A día de hoy soy más de series que de películas. Y me gustan los capítulos que enganchan hasta la semana que viene.
Existen ciertas personas que captan nuestra total atención tan pronto las vemos. E inexplicablemente tienen ese maravilloso poder de que con su sola presencia nos hacen sonreír y nos dan ese pequeño punto de nerviosismo maravilloso que nos revoluciona y nos hace sentir vivos. Tengo una debilidad por los jovenzuelos con esas melenas rubias que pongan como se las pongan siempre están espectaculares. Y evidentemente no lo oculto. Esto provoca que el susodicho en cuestión acabe siendo consciente de ello a pesar de que nunca hayamos hablado en la vida. Pero esta noche me hicieron una encerrona. Lo invitaron a un chupito de mi parte, y yo en ese preciso momento quise que se abriese un agujero enorme y se me tragase la tierra. La mejor/peor opción que se me ocurrió fue salir de allí, porque todas las miradas se enfocaron en mi. Así que la excusa perfecta es salir a fumar un cigarro, corriendo, huyendo como si no hubiese mañana hasta que en mitad de mi camino se planta su sonrisa de oreja a oreja, con esos ojazos seductores y esa boca que me la comía entera, la cual pronunció mi nombre acompañado de un gracias lleno de razón. Y yo, gilipollas de mi, no se me ocurre mejor cosa que tocarle un hombro y sonreír mientras seguía huyendo. Ese cigarro me supo a gloria, porque una vez fuera, la sonrisa que se me puso en la cara todavía no se me ha quitado. Pero esto no acababa más que de empezar.
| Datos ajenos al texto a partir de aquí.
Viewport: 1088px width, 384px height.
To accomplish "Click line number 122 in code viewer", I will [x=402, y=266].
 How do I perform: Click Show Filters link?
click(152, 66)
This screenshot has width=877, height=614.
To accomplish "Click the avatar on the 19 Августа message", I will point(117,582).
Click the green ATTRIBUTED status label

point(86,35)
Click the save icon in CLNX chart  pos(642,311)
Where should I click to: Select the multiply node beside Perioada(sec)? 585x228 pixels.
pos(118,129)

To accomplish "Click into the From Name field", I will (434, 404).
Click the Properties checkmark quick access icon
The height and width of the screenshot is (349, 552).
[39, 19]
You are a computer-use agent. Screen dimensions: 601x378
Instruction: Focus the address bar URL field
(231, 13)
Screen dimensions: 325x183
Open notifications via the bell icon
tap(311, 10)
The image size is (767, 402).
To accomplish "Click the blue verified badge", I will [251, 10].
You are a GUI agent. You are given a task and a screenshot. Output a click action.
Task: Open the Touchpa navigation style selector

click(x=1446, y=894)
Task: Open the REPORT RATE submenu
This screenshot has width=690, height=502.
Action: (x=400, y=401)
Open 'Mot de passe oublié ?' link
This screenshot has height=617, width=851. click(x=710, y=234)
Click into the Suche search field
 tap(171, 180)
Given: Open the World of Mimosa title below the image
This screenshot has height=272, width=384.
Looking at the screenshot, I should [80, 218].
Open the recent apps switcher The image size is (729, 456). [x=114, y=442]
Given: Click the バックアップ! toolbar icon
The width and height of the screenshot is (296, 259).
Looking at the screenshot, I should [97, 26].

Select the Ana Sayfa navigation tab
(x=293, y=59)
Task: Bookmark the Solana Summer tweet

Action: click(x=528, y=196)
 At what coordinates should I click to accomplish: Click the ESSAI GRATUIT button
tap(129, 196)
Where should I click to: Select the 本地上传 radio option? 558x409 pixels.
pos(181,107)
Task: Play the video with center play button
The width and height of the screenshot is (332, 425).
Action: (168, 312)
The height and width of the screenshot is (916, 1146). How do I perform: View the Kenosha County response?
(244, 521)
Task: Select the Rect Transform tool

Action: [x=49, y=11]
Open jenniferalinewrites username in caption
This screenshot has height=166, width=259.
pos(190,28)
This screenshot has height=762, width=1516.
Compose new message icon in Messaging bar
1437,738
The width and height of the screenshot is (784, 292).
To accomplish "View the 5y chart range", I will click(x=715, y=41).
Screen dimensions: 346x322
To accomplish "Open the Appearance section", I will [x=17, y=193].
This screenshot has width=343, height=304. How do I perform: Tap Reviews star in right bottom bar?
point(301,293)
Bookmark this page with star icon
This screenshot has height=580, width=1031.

Llegó la hora del bailoteo, y aunque no soy nada fan del pachangueo que hay ahora en todos lados, reconozco que en un bar de rock, sería imposible que pasara esto. Una mano me agarra y me empieza a dar vueltas y vueltas, que ahora voy, ahora vengo, ahora me pongo detrás tuya agarrándote fuerte, ahora tu cara está pegada a la mía, sonrisa va, sonrisa viene. Y aparece el deseo, el calentón, las ganas de todo y de nada a la vez. El querer que se pare el mundo. Los abrazos. Qué bien huele el jodido. Los olores son parte de la clave. Y un me tengo que ir que lo paró todo. Ni era el momento ni el lugar. Pero como bien dije, me encantan esos capítulos que dejan esa tensión toda la semana hasta que llega el siguiente. Porque las películas, al fin y al cabo, aunque de entrada son más largas, siempre se sabe como acaban. Los capítulos pueden crear temporadas cojonudas.